Generally, in cases where the sale features PE counterparties, drafting legal documents not only has to take into account the three-to-five years following the firm’s entry into the private equity investment, but it has to take into account environmental considerations on the firm’s eventual exit.

Added to this dynamic is that a deal may feature a number of sites across Europe and each local issue has a completely different set of legal requirements. “Deals feature national as well as international aspects so you’ll never get a blanket indemnity for all the French, German and Italian aspects, for example,” says Watchman. “Try to ask for a 10-year indemnity in Germany; this is just not possible”Knowing what environmental issues to look out for not only depends on the country but also can differ from region to region within a single country.

In the UK, for example, the application of contaminated land issues, playing catch up from the Environment Act 1995, will be applied in many different ways. “Environmental regulators have a responsibility to investigate contaminated land issues. But different local authorities will apply different resources so second guessing this is difficult,” says Butterworth. “It is difficult to be sure how your site or collection of sites will be viewed by the regulators.”

Germany takes information on site disclosure very seriously and any party with information or data on it is required to disclose the information to the regulator.
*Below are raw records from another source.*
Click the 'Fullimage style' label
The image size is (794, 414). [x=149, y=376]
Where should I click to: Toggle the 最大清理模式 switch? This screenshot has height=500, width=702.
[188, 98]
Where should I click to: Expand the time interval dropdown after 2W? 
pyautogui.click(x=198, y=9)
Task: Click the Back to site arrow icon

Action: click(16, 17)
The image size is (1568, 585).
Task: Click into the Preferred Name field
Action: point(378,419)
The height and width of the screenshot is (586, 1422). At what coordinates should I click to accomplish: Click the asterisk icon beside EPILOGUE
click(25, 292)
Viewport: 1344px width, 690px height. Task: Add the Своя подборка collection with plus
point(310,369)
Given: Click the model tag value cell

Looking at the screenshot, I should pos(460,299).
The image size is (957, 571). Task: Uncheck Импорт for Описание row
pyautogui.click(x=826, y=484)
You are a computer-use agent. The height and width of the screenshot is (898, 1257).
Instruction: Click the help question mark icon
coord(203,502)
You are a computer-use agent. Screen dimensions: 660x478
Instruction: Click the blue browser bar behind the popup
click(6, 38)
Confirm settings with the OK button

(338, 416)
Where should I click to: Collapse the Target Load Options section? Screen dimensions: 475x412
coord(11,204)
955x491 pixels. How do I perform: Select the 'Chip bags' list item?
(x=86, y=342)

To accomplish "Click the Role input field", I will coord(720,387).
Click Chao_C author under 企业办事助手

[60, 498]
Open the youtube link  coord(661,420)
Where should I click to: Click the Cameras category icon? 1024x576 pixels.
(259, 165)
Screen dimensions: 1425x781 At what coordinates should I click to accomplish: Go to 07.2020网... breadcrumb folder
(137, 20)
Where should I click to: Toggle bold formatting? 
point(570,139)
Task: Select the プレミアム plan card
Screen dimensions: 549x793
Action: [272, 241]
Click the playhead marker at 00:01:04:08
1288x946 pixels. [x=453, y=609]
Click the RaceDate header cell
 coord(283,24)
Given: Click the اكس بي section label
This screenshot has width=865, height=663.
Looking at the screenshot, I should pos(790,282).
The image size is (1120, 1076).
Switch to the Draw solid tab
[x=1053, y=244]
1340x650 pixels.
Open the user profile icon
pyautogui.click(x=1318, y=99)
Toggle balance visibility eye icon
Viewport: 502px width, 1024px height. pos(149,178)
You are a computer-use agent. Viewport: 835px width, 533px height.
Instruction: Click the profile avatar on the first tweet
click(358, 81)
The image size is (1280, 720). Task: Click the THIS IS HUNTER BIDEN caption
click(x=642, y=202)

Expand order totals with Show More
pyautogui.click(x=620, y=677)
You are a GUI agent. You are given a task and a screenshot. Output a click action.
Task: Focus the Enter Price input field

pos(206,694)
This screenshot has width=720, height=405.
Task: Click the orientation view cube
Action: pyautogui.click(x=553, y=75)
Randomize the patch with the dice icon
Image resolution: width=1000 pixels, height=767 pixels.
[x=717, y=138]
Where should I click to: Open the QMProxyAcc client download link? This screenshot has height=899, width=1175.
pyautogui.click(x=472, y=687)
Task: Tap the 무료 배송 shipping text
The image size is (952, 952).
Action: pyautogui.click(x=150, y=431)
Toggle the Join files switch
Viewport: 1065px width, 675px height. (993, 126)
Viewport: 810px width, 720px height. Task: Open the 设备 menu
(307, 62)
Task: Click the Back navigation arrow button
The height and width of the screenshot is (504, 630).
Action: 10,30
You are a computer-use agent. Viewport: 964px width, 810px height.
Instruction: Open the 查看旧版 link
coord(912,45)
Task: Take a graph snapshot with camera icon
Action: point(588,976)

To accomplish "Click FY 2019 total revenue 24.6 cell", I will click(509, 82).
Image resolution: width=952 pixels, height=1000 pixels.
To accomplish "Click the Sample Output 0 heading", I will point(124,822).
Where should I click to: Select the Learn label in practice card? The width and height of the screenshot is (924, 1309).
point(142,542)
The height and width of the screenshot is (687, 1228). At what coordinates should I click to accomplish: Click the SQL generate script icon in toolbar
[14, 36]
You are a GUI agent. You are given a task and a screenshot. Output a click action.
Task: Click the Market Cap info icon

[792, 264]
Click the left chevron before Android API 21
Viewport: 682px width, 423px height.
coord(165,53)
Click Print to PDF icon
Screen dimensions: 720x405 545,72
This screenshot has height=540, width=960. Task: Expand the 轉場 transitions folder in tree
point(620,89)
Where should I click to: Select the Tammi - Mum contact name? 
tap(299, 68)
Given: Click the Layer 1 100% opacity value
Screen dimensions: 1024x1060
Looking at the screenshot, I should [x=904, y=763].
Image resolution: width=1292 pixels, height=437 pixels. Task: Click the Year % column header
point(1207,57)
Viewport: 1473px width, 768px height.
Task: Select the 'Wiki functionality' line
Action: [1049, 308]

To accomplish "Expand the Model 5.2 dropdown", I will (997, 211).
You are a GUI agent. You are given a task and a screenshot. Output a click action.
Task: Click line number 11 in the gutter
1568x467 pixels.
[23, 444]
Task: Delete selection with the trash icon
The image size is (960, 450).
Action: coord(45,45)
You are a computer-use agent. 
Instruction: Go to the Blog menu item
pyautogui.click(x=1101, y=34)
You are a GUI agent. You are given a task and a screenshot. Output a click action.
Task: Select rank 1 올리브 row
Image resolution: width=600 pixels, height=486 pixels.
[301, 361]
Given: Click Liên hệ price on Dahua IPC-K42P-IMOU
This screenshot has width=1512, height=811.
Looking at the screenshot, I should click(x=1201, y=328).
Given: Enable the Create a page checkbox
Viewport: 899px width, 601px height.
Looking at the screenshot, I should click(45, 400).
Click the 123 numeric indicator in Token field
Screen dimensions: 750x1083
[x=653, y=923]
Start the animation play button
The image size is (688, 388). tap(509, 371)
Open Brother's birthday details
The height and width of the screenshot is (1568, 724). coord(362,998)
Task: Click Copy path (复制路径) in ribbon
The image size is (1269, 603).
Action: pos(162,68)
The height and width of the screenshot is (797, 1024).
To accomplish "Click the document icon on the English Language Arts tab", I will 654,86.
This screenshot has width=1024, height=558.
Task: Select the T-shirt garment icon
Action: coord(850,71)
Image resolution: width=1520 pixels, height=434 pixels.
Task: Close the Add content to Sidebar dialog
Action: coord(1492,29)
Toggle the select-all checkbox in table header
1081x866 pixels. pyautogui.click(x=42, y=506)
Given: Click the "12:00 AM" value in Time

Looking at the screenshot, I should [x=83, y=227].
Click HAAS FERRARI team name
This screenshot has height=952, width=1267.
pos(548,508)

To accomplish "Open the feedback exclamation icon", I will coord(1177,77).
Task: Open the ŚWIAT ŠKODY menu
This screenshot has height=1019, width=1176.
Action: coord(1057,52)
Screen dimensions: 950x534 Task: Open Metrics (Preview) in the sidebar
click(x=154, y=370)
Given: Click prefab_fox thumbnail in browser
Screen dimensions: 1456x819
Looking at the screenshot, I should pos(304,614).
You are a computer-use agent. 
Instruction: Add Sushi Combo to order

This can sometimes spark friction between the vendor and the purchaser, making EDD complex and sensitive at the same time. Consequently, one of the last things anyone doing environmental due diligence in Germany wants to do is put a spade in the ground because it will dig up more than just worms.

Conversely, regulators in Switzerland require the owner of a site to prove it complies with environmental targets; otherwise it is listed as contaminated or non-conforming.

Different EU member states have different legislation, which either lags behind new and upcoming directives or pre-empts it. Certain countries like those in Scandinavia, Germany, the Netherlands and Belgium have good track records on environmental regulation and enforcement. The next tier of countries includes the UK, France and Italy. Spain, Portugal and Greece lag the rest. In certain cases, some countries are

given the opportunity to take more time to transpose and enforce EU directives into their national law.

For the EU’s new members, the 10 Accession countries, the challenge will be intense to enforce the laws many of them have transposed into their national laws. However, those pressures are also expected to translate into investment opportunities.

One of the main directives that will have an impact on European business is the climate change issue in relation to greenhouse gas emissions, which will initially focus on CO2 emissions. “It’s going to affect all 25 member states in the expanded EU and it will have an effect on tens of thousands of organisations,” says Simon Taylor, senior consultant at ERM in London.

Companies will be given targets to work within over a two-year period and if they achieve this target they will get rebate on their energy use levies, which could be as much as 80%. Those that fail will lose their rebates and will have to wait.Companies will be able to trade their emission credits. If one company exceeds its target it can buy credits from another company.

This is a prime example of environmental legislation generating PE opportunities. “If they are clever, companies will see opportunities here by storing up credits and trading them,” says John Simonson, partner at ERM in London. “We’re getting a lot of interest from our heavy industry clients,” he says. Although others point to the fact that the US has failed to sign up to the Kyoto Protocol as a reason for this fledgling market remaining just that.

The EU Landfill directive, coming in soon, will make it illegal for liquid waste to be dumped into land sites, sparking a demand for liquid treatment plants. Land sites will have to specify a single waste purpose under the law.

There are also plans for more recycling of food and garden waste. There are expectations that this waste will be made into compost for gardening, at the same time protecting the future of peat-based products that have typically been farmed from fragile locations in Europe.